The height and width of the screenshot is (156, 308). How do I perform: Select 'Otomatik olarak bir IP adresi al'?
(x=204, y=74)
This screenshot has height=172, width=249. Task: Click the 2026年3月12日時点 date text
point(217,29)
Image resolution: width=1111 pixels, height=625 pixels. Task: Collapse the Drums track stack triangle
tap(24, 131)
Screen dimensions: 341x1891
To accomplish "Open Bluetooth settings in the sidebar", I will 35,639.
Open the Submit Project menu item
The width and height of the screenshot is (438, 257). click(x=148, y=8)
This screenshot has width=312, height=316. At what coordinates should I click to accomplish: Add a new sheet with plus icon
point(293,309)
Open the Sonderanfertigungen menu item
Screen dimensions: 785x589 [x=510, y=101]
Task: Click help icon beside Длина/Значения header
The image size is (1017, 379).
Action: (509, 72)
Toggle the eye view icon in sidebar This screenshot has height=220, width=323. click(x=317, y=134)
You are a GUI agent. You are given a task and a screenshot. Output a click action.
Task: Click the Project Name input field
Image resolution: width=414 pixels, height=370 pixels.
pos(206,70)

_Work to be completed_
Retype all of the entries precisely as they are.

_Solution to this exercise_
The height and width of the screenshot is (156, 308). How do I perform: Select 'Otomatik olarak bir IP adresi al'?
(x=204, y=74)
This screenshot has height=172, width=249. Task: Click the 2026年3月12日時点 date text
point(217,29)
Image resolution: width=1111 pixels, height=625 pixels. Task: Collapse the Drums track stack triangle
tap(24, 131)
Screen dimensions: 341x1891
To accomplish "Open Bluetooth settings in the sidebar", I will 35,639.
Open the Submit Project menu item
The width and height of the screenshot is (438, 257). click(x=148, y=8)
This screenshot has width=312, height=316. At what coordinates should I click to accomplish: Add a new sheet with plus icon
point(293,309)
Open the Sonderanfertigungen menu item
Screen dimensions: 785x589 [x=510, y=101]
Task: Click help icon beside Длина/Значения header
The image size is (1017, 379).
Action: (509, 72)
Toggle the eye view icon in sidebar This screenshot has height=220, width=323. click(x=317, y=134)
You are a GUI agent. You are given a task and a screenshot. Output a click action.
Task: Click the Project Name input field
Image resolution: width=414 pixels, height=370 pixels.
pos(206,70)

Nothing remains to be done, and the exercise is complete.